Art prices have come to a standstill after a five-year long rise. The price index for Post-war and Contemporary art rose by only 2 percent in 2015, after skyrocketing by 110 percent between 2010 and 2014, according to the manager magazin art index by Roman Kräussl, an economist at the Luxembourg School of Finance. "The art market boom is over", says Kräussl, an expert for Alternative Investments. Prices for art market darlings born after 1970 decreased by 10 percent last year.
This had been the most sought-after art market segment during the boom, showing a price increase of 284 percent between 2009 and 2014, more than any other category. Impressionist and Modern art prices are also stagnating with only a negligible increase of 3 percent last year.

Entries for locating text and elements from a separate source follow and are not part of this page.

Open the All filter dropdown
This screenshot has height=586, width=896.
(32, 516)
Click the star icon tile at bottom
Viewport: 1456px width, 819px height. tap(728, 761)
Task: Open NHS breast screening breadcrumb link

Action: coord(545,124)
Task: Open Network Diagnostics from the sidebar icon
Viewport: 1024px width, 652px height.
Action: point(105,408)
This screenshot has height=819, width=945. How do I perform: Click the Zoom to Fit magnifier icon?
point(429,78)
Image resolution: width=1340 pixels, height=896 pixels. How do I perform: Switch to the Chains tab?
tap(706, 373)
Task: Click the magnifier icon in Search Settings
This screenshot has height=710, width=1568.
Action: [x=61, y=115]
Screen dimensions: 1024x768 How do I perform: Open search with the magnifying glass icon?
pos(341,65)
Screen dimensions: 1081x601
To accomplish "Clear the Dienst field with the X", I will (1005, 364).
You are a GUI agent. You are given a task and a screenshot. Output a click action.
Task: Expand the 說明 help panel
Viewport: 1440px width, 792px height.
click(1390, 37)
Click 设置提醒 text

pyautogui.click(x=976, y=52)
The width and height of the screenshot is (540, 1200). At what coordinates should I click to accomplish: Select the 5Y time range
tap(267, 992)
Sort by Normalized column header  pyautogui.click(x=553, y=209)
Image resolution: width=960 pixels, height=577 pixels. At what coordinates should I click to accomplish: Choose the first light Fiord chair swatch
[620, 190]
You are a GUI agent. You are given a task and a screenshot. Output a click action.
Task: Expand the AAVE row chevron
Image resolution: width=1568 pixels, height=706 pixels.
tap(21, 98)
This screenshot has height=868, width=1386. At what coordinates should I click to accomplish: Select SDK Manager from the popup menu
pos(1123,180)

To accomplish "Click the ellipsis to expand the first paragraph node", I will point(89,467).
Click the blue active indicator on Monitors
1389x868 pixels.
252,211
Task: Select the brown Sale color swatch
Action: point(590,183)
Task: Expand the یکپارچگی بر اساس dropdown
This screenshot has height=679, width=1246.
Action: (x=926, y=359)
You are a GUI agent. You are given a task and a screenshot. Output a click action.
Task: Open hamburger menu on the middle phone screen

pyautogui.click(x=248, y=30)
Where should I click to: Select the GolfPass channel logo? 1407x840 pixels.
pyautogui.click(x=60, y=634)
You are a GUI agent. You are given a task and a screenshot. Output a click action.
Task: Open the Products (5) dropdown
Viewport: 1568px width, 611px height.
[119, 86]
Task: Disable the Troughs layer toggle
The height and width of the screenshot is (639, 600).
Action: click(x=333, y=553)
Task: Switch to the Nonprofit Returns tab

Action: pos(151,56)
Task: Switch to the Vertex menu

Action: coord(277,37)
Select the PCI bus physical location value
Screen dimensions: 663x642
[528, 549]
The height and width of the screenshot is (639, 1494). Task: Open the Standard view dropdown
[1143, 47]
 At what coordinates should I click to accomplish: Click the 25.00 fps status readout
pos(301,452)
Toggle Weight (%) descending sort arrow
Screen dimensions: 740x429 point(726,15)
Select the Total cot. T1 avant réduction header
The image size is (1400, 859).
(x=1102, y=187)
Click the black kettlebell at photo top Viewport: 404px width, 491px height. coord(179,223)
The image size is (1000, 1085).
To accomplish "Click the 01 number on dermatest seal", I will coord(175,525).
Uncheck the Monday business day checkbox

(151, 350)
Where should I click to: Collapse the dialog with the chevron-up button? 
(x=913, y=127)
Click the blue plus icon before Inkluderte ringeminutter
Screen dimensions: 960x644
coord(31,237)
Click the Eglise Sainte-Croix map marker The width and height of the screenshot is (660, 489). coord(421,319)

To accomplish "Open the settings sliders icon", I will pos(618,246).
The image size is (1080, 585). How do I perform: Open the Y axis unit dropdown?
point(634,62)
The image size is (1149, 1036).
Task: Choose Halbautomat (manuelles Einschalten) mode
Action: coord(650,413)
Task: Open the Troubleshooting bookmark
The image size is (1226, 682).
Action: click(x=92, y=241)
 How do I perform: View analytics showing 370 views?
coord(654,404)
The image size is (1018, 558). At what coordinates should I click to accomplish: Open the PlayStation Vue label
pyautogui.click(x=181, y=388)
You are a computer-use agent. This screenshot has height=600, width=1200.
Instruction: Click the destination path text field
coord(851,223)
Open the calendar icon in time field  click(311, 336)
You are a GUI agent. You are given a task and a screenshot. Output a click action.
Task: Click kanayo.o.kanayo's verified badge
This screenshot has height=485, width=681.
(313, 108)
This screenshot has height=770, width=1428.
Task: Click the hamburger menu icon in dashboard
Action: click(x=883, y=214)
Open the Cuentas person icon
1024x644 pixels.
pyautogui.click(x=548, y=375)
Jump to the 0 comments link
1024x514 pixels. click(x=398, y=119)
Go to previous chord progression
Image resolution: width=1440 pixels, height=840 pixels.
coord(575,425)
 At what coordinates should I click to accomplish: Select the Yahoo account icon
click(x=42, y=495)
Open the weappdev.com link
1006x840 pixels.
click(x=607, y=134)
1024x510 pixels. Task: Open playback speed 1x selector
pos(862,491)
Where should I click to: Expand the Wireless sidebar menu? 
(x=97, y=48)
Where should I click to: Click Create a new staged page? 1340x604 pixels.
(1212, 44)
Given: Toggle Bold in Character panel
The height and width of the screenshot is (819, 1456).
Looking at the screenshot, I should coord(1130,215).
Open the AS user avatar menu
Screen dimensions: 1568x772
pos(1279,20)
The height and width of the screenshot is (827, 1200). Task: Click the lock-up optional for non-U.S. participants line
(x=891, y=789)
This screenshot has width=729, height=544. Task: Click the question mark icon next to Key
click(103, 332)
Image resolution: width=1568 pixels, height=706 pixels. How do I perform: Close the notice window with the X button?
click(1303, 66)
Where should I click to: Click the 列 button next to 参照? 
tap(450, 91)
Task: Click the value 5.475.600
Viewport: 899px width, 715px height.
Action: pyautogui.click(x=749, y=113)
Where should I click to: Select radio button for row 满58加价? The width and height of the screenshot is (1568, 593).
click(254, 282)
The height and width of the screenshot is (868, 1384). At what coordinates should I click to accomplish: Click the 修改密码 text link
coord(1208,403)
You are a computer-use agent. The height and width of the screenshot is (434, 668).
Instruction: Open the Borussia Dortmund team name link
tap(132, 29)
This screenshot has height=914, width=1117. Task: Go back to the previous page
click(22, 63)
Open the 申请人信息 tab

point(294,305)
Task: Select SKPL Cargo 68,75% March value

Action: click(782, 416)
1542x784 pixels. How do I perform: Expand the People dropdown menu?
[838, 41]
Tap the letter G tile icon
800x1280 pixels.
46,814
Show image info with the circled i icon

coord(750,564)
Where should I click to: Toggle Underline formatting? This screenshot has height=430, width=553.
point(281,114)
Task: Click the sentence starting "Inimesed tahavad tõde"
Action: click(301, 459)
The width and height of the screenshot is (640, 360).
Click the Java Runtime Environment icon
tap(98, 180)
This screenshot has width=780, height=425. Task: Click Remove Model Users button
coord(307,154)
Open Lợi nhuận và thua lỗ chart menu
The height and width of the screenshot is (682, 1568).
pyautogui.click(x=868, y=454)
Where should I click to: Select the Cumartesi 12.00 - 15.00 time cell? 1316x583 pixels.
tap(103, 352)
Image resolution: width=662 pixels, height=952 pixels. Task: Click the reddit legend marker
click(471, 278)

There are signs for an impending price correction in the broader art market. "Post-war and Contemporary art is even more overvalued than in 2014", warns Kräussl. The current overvaluation of Post-war and Contemporary art is stronger than the one before the financial crisis in 2008, according to a bubble indicator based on long-term price trends. It is almost as extreme as the overvaluation of Impressionist and Modern art in 1990 that was followed by a price crash of more than 50 percent when the Japanese property and equity bubbles burst. It took 15 years for prices to recover to their 1990 levels. For the first time since 1990, Impressionist and Modern art is strongly overvalued again today.
A further indicator for a bursting of the speculative bubble is the shrinking art market: Auction sales for Post-war and Contemporary art have fallen by 24 percent in 2015.